Segment Start: Available data

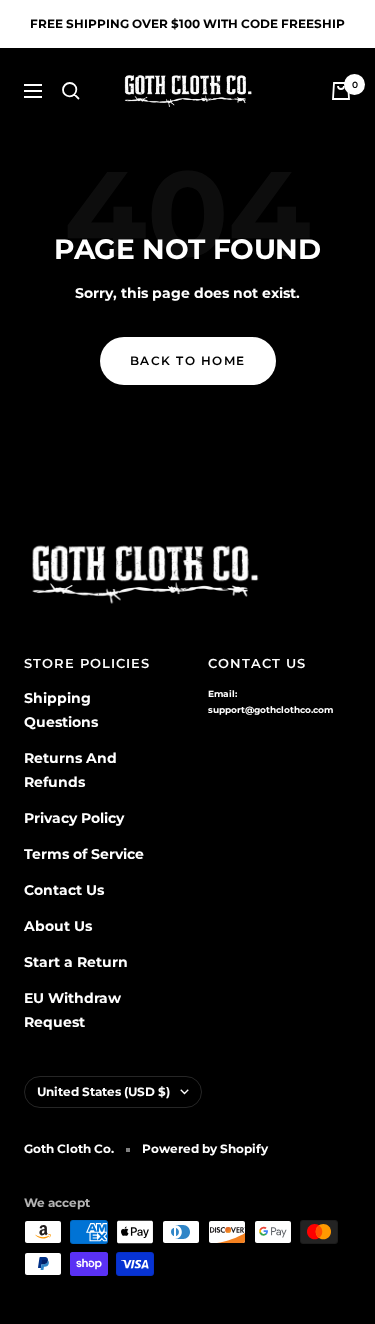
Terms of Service (84, 854)
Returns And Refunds (70, 770)
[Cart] (341, 91)
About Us (58, 926)
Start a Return (76, 962)
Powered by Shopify (205, 1148)
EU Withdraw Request (72, 1010)
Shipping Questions (61, 710)
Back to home (188, 360)
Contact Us (64, 890)
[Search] (71, 91)
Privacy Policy (74, 818)
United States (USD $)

Segment End: Available data

[Assignment] Retype nothing except the lines from the line holding "Shipping Questions (61, 710)" through the last line of the entries, both included.

[Exercise answer]
Shipping Questions (61, 710)
Back to home (188, 360)
Contact Us (64, 890)
[Search] (71, 91)
Privacy Policy (74, 818)
United States (USD $)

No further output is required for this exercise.